**Text section**
The next day our luck changed. The winds were in our favor and we sailed all the way to D’Urville Island. Along the way we managed to catch 2 Barracuda. I’d never seen this fish before and have heard lots of stories. But its an impressive fish and worthy of the reputation it’s earned. Its long, sharp teeth make it a little difficult to get the hook out though. Once on D’Urville, we found a beautiful little picturesque cove to anchor in. As soon as we put a line out, we had fish on the line. It was non-stop fish. Every cast seemed to produce something. That evening we feasted with a meal of fresh caught Blue Cod. Hamish and I once again went in search of Paua and Crayfish with our mask and fins. We found a few Paua, but came across a giant patch of Green Muscles which we ate with dinner as well.

It’s really quite astonishing how warm it was for being so late in the summer. I really thought that summer was way over. Especially since it was snowing in Kaikoura. But to my surprise, I found myself laying in the sun and running around the boat in my shorts looking for sunscreen the whole week. Our evenings seemed to consist of the ritual of making dinner, drinking wine and beers and retelling stories of the days adventure. I loved every second of it. It was so nice to be in the company of good people, eating amazing food and enjoying classy beverages. A big change from the food I’d been living off the past month or so while camping. We played the guitar a bunch too. Hamish, basically a professional guitar player who doesn’t know it, would just bust out songs randomly, only adding the incredibleness of the atmosphere.

We woke the next morning in the beautiful cove to find out that Gareth’s brand new rod which he bought for the trip, had fallen overboard. We were in 12 meters or about 35-40 feet of water by the time I got my suit on. For a while I had been wondering how deep I could dive on a single breath. Combining the fact that a brand new $200 rod was sitting on the bottom, this provided a good challenge to find out. There was a giant lead weight on the boat they used to anchor the dinghy. They tied a long rope to the end and I used this as my way down. With a buoyant wetsuit and lots of water to swim through, it would be really hard to get down to the bottom without any weight and actually have air left in my lungs. On the count of three they let the weight go and I held on as it pulled me to the unseen bottom below. The first try I panicked at the thought of being pulled down and let go and came up. The second try, I panicked at the pressure being built up in my mask. Ready to give up, I gave one more try. Half way down I equalized the air in my mask and pressure in my ears, and waited for the bottom to arrive. It felt like it took forever, but I made it and once I hit the bottom, instantly I saw the rod. I grabbed it and made my way back to the surface to a very happy fishing rod owner. It’s a bit hard to explain, but the feeling you get when you challenge yourself outside your comfort zone is incredible. For me it was a mental challenge. I knew it was possible and needed to overcome a fear. It’s easy let opportunities to challenge yourself pass you by. But you will never regret it, even if you fail. Much in the same way traveling is.

**Goal 1**
In the sailing account, what did the rod that fell overboard cost?
**Goal 2**
Quote the sailing account from "The next day" to "dinner as well.".
The records that follow are separate material and have no connection to the sailing account.

**Supplied records**
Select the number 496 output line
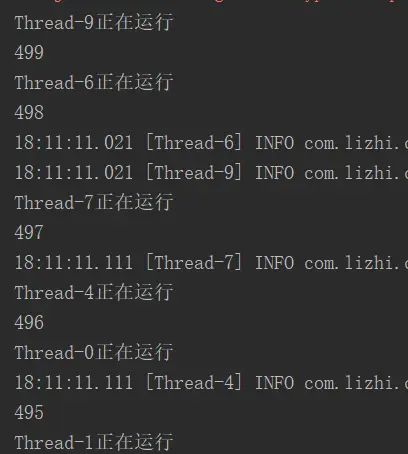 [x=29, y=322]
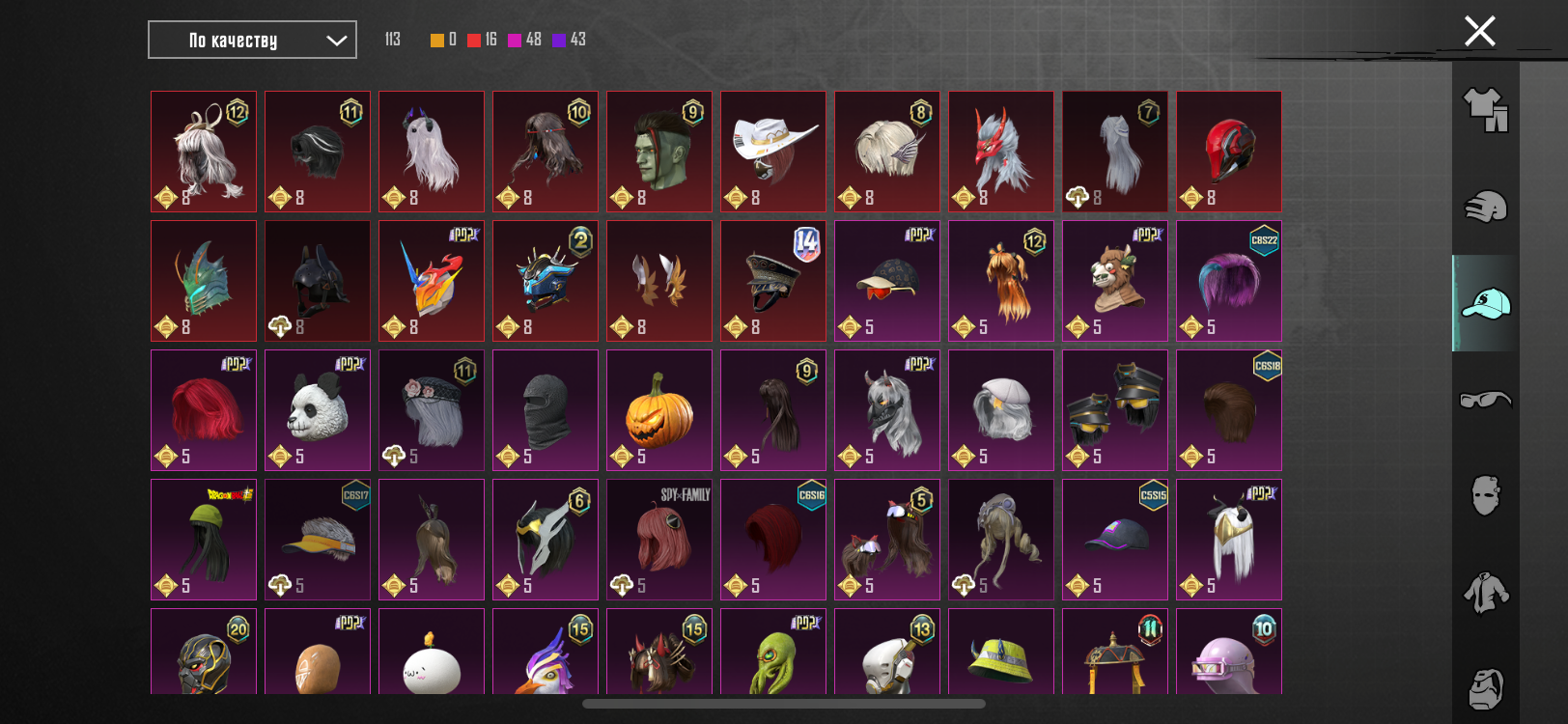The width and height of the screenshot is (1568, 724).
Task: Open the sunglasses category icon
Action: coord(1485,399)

...

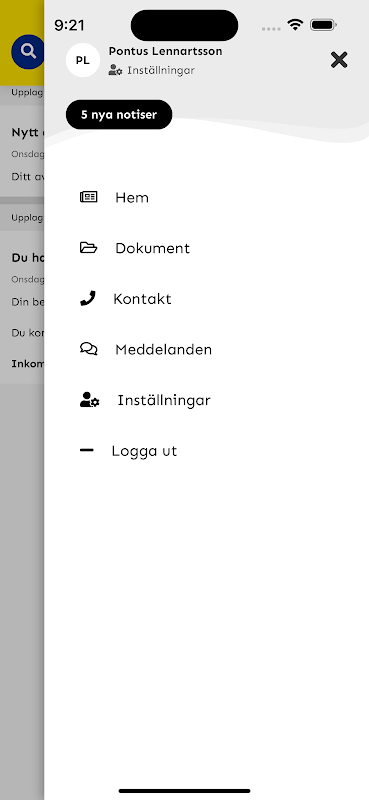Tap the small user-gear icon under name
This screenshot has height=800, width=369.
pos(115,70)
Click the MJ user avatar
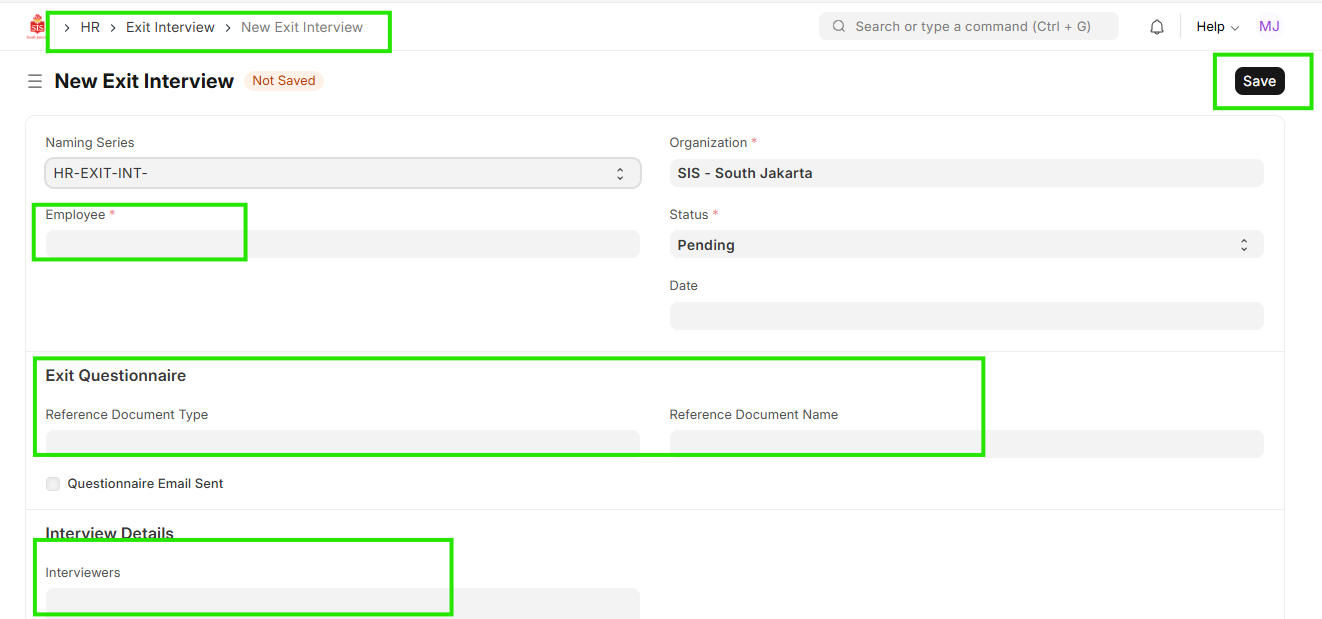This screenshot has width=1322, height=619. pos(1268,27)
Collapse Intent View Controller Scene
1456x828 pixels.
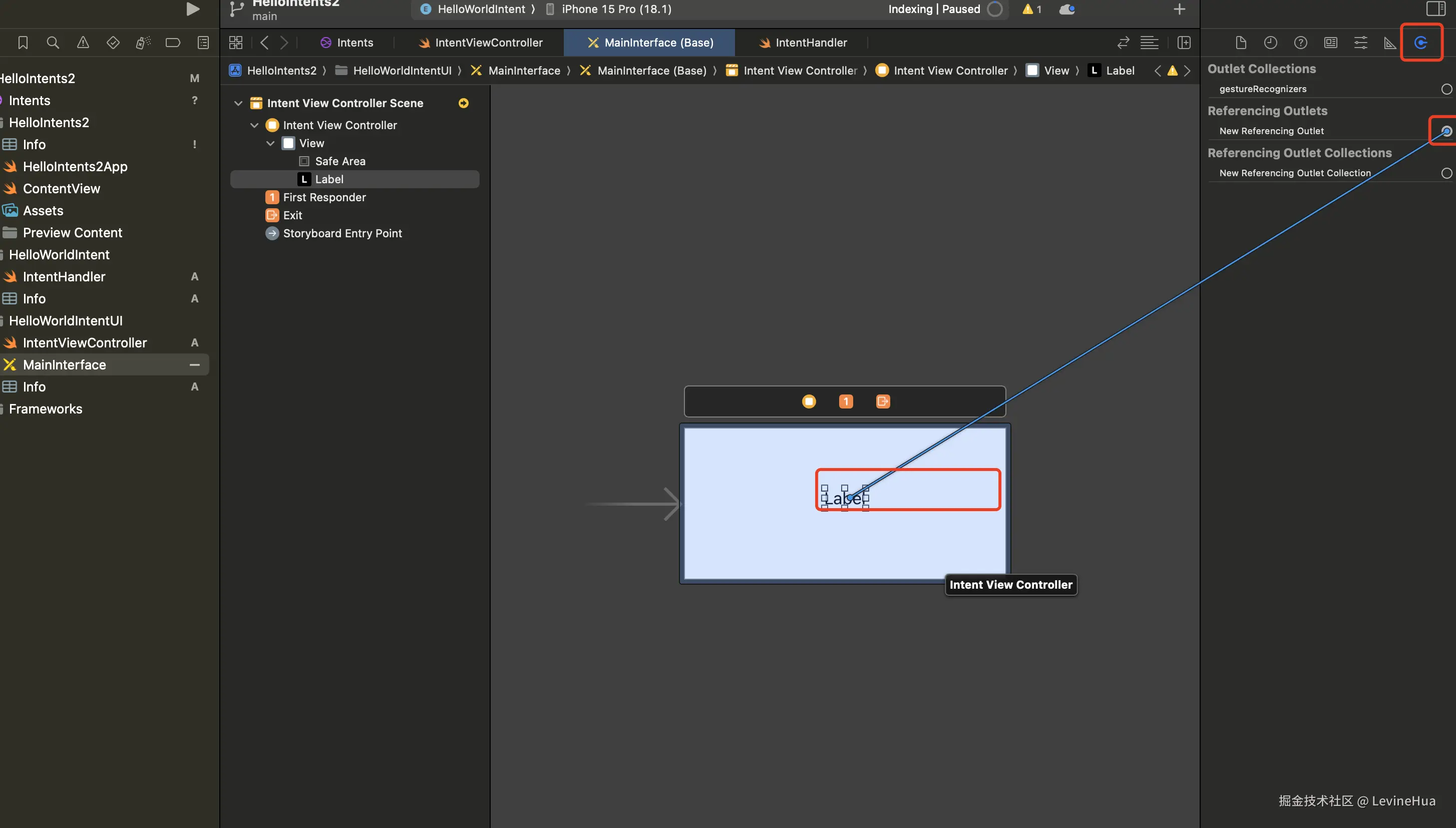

* * *

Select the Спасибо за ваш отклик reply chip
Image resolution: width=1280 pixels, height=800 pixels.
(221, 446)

**Written response 1**
$200

**Written response 2**
The next day our luck changed. The winds were in our favor and we sailed all the way to D’Urville Island. Along the way we managed to catch 2 Barracuda. I’d never seen this fish before and have heard lots of stories. But its an impressive fish and worthy of the reputation it’s earned. Its long, sharp teeth make it a little difficult to get the hook out though. Once on D’Urville, we found a beautiful little picturesque cove to anchor in. As soon as we put a line out, we had fish on the line. It was non-stop fish. Every cast seemed to produce something. That evening we feasted with a meal of fresh caught Blue Cod. Hamish and I once again went in search of Paua and Crayfish with our mask and fins. We found a few Paua, but came across a giant patch of Green Muscles which we ate with dinner as well.